* Texte extrait:
Un vieil homme est assis, dans le métro. Il est prognate, et porte fièrement un certain nombre de dents argentées. Il est impressionnant de vieillesse, on pourrait compter son âge au nombre de ses rides. Je suis moins sûre qu'on pourrait le faire au nombre de ses cheveux. Le métro s'arrête, l'homme se déplie d'un coup, et d'un pas leste, il enjambe agilement un sac qui trainait là, avant de disparaître.
Un jeune homme en noir est dans le métro, il ressemble vaguement à un assassin, avec ses gants. Nous descendons au même arrêt, et j'entends qu'il prend le même trajet que moi. Il cherche un moment son chemin, et nous parlons. Nous avons partagé pendant quelques instants éphémères la même vie de bohême improvisée, dans le RER qui nous menait par le même rail à des destinées différentes.
Une jeune femme au passage piéton gazouille "vite, vite !", un sourire jubilatoire de gamine dans la voix, pour la petite fille qu'elle tient par la main. Ce mot léger volette joyeusement dans l'air, juste au dessus des têtes qui traversent, se hâtant. Ses pépiements de linotte respirent la joie et chassent l'essaim de mouches qui m'étouffent en ce début de janvier.
Dans la rue, au coucher d'un soleil de début septembre, un grand garçon déguingandé, cuir noir, piercings, cheveux gelés et démarche de vautour, éctoue Hiro de la luna sur son portable en promenant un chien qui tient plus de la peluche que de l'animal, par sa taille et l'aspect duveteux de ses poils.

* Consigne: Pouvez-vous reproduire à l'identique tout le passage du texte extrait qui va de « Dans la rue, au » jusqu'à « de ses poils. » ?

* Extrait de données:

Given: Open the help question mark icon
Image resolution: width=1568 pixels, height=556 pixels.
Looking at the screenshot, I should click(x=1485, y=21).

* Réponse:
Dans la rue, au coucher d'un soleil de début septembre, un grand garçon déguingandé, cuir noir, piercings, cheveux gelés et démarche de vautour, éctoue Hiro de la luna sur son portable en promenant un chien qui tient plus de la peluche que de l'animal, par sa taille et l'aspect duveteux de ses poils.